RSS hacking – some observations

I tried simulating the situation that I had mentioned in my previous blog entry on Gmail forwarding and service interoperability – an interesting observation.

I first opened a new account in Reader1 (I don't want to mention this) and then subscribed to my blog's RSS feed using it. Then using Reader2, I subscribed to Reader1's RSS feed. I also finally subscribed to Reader2's RSS using Reader1.

Nothing happened again. Reason?

RSS 2.0 specification says that there should be one 'channel' element within the root 'rss' element. 'channel' can contain any number of 'item' elements. 'title', 'link' and 'description' are mandatory elements in 'item'.

Usually, every RSS feed includes a 'pubDate' element although it is not mandatory. Also they include a 'guid', which is a Globally Unique Identifier. The latter makes it unique. The former can be used along with 'link' to give a hint of duplicate entry. So the readers usually identify duplicate entries and a loop will not occur.

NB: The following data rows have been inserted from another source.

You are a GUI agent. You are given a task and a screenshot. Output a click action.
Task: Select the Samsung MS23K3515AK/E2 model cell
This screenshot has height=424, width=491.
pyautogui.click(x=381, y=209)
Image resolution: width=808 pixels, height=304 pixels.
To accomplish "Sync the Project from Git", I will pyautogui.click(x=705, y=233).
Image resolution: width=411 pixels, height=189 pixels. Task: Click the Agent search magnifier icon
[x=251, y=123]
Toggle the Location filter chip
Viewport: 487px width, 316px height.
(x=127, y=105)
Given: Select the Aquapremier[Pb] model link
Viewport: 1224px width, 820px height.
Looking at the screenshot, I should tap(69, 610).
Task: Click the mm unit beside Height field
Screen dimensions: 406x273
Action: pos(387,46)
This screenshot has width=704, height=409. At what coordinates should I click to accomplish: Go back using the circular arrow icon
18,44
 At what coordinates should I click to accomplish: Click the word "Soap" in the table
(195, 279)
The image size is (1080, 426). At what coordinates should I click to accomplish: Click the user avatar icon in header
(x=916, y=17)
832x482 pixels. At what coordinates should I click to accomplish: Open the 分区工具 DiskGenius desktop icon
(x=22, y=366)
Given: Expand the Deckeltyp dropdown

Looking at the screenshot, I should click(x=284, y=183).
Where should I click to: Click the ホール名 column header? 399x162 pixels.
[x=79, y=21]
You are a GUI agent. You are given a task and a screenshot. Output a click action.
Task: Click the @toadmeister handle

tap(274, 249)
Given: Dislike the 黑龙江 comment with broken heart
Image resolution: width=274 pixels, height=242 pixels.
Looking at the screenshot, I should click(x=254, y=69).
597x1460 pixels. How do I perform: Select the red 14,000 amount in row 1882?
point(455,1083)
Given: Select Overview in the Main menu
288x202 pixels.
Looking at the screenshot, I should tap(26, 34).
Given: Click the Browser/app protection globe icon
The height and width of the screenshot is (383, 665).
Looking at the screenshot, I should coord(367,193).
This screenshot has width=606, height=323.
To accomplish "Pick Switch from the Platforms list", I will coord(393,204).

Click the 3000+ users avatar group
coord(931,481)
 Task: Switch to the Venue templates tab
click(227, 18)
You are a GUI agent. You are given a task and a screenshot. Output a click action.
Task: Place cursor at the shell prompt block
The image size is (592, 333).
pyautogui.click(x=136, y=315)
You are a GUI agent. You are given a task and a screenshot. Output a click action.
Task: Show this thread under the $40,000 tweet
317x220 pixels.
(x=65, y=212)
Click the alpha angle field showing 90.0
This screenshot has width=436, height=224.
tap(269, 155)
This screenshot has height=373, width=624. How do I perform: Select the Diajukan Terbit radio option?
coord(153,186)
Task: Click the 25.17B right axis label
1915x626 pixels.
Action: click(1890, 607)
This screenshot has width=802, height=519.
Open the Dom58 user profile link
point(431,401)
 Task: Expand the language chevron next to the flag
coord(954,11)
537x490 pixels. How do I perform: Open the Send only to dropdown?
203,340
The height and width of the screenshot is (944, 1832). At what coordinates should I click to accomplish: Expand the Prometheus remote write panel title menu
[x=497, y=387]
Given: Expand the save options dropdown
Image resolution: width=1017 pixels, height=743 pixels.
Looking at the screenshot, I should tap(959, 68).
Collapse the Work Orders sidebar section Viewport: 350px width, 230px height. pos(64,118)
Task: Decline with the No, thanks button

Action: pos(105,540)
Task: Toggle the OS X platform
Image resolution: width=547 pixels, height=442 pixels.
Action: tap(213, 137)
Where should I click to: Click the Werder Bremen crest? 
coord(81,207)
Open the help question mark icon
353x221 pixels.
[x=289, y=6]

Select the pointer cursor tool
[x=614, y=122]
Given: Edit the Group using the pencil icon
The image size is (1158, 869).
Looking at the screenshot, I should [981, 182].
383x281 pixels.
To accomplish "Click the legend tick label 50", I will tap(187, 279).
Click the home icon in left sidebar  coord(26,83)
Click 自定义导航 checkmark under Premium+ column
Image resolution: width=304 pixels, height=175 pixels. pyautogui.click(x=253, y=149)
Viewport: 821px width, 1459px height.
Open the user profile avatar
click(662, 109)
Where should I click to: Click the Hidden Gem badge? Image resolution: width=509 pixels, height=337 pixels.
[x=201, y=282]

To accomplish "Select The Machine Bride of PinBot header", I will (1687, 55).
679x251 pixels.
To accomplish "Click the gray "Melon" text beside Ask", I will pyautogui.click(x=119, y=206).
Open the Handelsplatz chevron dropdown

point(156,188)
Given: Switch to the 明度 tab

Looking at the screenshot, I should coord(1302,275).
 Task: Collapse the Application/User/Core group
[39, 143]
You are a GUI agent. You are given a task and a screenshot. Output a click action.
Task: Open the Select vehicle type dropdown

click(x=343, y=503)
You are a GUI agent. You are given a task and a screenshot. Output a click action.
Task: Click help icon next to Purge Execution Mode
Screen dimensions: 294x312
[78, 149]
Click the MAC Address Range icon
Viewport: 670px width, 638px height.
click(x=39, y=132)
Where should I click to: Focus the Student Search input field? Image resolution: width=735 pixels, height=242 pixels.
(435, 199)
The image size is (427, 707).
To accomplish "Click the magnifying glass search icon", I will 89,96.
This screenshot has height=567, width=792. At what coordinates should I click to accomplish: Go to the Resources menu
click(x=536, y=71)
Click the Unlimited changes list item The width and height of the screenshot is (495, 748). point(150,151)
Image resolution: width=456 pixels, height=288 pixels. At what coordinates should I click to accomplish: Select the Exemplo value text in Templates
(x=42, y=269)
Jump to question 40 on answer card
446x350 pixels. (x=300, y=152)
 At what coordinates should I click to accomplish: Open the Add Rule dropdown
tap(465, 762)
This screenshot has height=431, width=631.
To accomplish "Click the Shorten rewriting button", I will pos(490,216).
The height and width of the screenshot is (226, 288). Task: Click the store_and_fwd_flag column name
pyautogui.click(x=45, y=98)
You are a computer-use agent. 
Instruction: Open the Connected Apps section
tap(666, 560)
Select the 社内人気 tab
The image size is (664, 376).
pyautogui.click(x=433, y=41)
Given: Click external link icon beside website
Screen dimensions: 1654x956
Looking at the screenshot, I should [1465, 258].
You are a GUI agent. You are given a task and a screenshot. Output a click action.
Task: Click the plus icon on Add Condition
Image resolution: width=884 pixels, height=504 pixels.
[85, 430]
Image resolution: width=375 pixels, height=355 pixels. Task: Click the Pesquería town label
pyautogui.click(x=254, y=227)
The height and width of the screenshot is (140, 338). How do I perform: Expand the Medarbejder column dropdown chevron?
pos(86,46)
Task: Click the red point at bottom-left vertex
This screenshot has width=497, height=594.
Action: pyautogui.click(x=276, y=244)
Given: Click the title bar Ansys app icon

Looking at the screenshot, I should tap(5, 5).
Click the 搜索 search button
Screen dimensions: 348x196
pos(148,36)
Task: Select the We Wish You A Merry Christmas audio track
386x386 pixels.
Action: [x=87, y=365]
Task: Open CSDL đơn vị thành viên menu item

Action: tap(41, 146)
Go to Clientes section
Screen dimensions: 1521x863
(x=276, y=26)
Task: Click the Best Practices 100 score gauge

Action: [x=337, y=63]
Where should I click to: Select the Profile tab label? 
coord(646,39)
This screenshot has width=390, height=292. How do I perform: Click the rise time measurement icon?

However there is something that can still be experimented:

Since the mandatory elements are only: 'title', 'link' and 'description', and since you cannot uniquely identify any feed using one of these (atleast I could not see any mention of this in the spec), we can create an environment where we can show that the infinite loop can occur in principle.

2 things before I wind up:

One: There is some solution to stop the infinite loop problem in RSS although this is not obvious in first sight.
Second: This problem is something that we need to seriously consider now (this stage of web evolution) or else it could be a major design flaw that will require ugly patches later on (remember IPv4?). And this is where a formal approach (standards based) always helps.